Exercise data –
--------------------------------

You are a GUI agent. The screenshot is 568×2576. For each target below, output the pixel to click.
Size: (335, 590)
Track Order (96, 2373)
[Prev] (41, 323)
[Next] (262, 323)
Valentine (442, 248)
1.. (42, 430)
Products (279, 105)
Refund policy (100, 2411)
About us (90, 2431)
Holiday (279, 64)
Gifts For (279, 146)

--------------------------------

To do –
Line by line, print the records above exactly as they stand.

Answer for the task –
You are a GUI agent. The screenshot is 568×2576. For each target below, output the pixel to click.
Size: (335, 590)
Track Order (96, 2373)
[Prev] (41, 323)
[Next] (262, 323)
Valentine (442, 248)
1.. (42, 430)
Products (279, 105)
Refund policy (100, 2411)
About us (90, 2431)
Holiday (279, 64)
Gifts For (279, 146)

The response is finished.